這一眼落在楊延年的眼中,顯現的他是多麼的傲慢自得,她簡直不敢相信,當即迅猛地攥住路将甯的胳膊,露出扭曲的神色。
“就……你們就親了那麼一口!”楊延年慌手忙腳地企圖制止,“你們兩個本質上可是一個人啊,自己怎麼能跟自己戀愛?”
“但是我們從五年級就在一起啊。”路将甯不以為然,“他分裂出我,我就是為了他而存在的,我是自己永遠的第一,無論何時、何事。所以談戀愛,我必然是首選。
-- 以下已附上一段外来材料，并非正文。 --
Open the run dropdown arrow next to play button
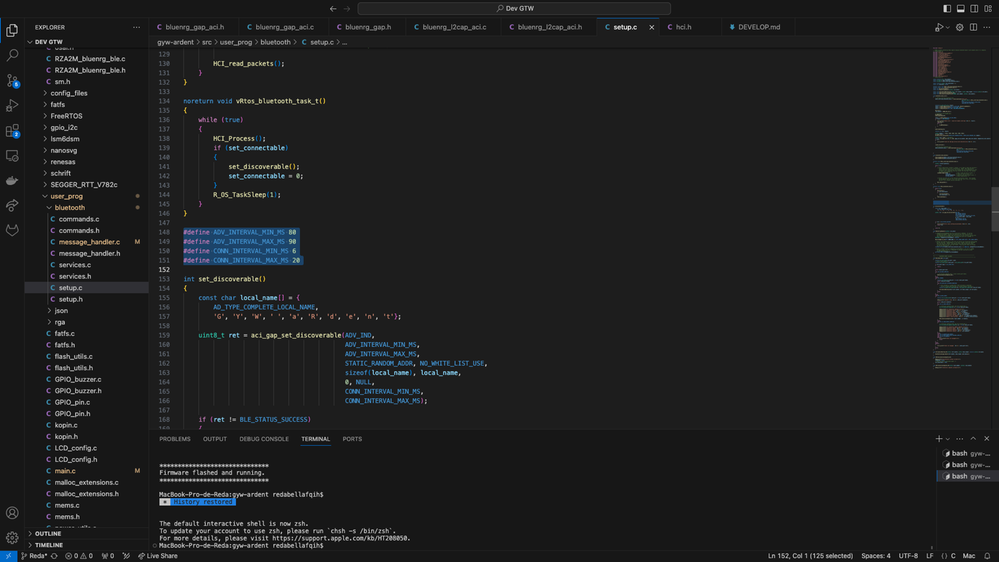999x562 pixels. point(948,27)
”
楊延年恍惚:“難道麥望安也同意?”
“可是他先親的我啊,”路将甯明知故問,“他親我那天,你不是也在場的嗎?”
大腦被驟然強制開機,楊延年回想起那日的場景,難免還是會面紅耳赤。
她對當日的畫面的理解程度僅限于那是屬于麥望安為兩人在老師面前不被叫家長的開脫,根本就沒往路将甯與麥望安互相心喜這一方面多想,畢竟她對路将甯的印象還停留在勿近的地步,打死她都不會想兩人彼此戀愛了,這已超出她的認知範圍,她不禁鉗口結舌。
事已至此,她從路将甯嘴裡套不出來多餘的話,也勸阻不了,又眼看着要到上課時間,她覺得有必要去麥望安面前問個清楚。
她不由分說地轉頭就要走,身旁的路将甯眼疾手快地揪住她的校服,把她拉回來。
“你幹什麼!”楊延年心情十分複雜。
路将甯一本正經道:“我和你說,别以為我看不出你的心思,我們是自由戀愛。”
“你别給我添堵了行嗎大哥,”楊延年不得不承認她是有當打鴛鴦的那根棒子的打算,所以她堪稱是苦口婆心地勸退,“你們兩個不能在一起的,這……這很詭異啊!”
“從沒這樣覺得,他隻是我愛的另一個自己而已。”路将甯松開她,話裡雖沒有直白地反向駁倒對方的話,但更進一步地正向加深了他對麥望安的喜歡,“何況我們兩個在一起的話,即便是互不見面,如果實在想念彼此,就可以看看鏡子。這很浪漫啊。”
說完,他擺擺手,輕笑地走入班門。
楊延年被他說得目瞪口呆:“……瘋子。”
——
此時在班裡專心研究英語題冊的麥望安還不知道接下來與楊延年的交流會讓他甘願放棄一節寶貴的英語課,他會頂着被訓的風險,利用這四十五分鐘的時間觀察楊延年。